Exercise requirements: Your answer must be an exact copy of the records below.

Records to use:

------

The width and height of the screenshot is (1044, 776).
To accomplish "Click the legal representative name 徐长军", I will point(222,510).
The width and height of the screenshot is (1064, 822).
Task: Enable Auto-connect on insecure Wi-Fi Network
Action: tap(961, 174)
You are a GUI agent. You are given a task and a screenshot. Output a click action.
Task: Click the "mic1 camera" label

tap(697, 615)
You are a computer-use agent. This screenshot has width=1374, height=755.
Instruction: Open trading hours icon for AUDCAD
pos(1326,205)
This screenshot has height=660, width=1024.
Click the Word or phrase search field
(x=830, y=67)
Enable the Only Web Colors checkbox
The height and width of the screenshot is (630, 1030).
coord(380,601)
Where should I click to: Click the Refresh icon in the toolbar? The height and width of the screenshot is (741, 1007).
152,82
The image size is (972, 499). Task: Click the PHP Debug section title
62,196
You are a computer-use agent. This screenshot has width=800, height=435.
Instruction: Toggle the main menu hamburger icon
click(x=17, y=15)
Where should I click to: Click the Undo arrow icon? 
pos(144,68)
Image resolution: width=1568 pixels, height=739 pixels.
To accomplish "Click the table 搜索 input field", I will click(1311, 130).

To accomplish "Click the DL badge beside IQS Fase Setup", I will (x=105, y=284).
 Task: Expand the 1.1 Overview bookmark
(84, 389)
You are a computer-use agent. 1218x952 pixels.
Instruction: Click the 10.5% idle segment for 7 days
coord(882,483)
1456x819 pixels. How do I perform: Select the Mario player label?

------

Answer:
The width and height of the screenshot is (1044, 776).
To accomplish "Click the legal representative name 徐长军", I will point(222,510).
The width and height of the screenshot is (1064, 822).
Task: Enable Auto-connect on insecure Wi-Fi Network
Action: tap(961, 174)
You are a GUI agent. You are given a task and a screenshot. Output a click action.
Task: Click the "mic1 camera" label

tap(697, 615)
You are a computer-use agent. This screenshot has width=1374, height=755.
Instruction: Open trading hours icon for AUDCAD
pos(1326,205)
This screenshot has height=660, width=1024.
Click the Word or phrase search field
(x=830, y=67)
Enable the Only Web Colors checkbox
The height and width of the screenshot is (630, 1030).
coord(380,601)
Where should I click to: Click the Refresh icon in the toolbar? The height and width of the screenshot is (741, 1007).
152,82
The image size is (972, 499). Task: Click the PHP Debug section title
62,196
You are a computer-use agent. This screenshot has width=800, height=435.
Instruction: Toggle the main menu hamburger icon
click(x=17, y=15)
Where should I click to: Click the Undo arrow icon? 
pos(144,68)
Image resolution: width=1568 pixels, height=739 pixels.
To accomplish "Click the table 搜索 input field", I will click(1311, 130).

To accomplish "Click the DL badge beside IQS Fase Setup", I will (x=105, y=284).
 Task: Expand the 1.1 Overview bookmark
(84, 389)
You are a computer-use agent. 1218x952 pixels.
Instruction: Click the 10.5% idle segment for 7 days
coord(882,483)
1456x819 pixels. How do I perform: Select the Mario player label?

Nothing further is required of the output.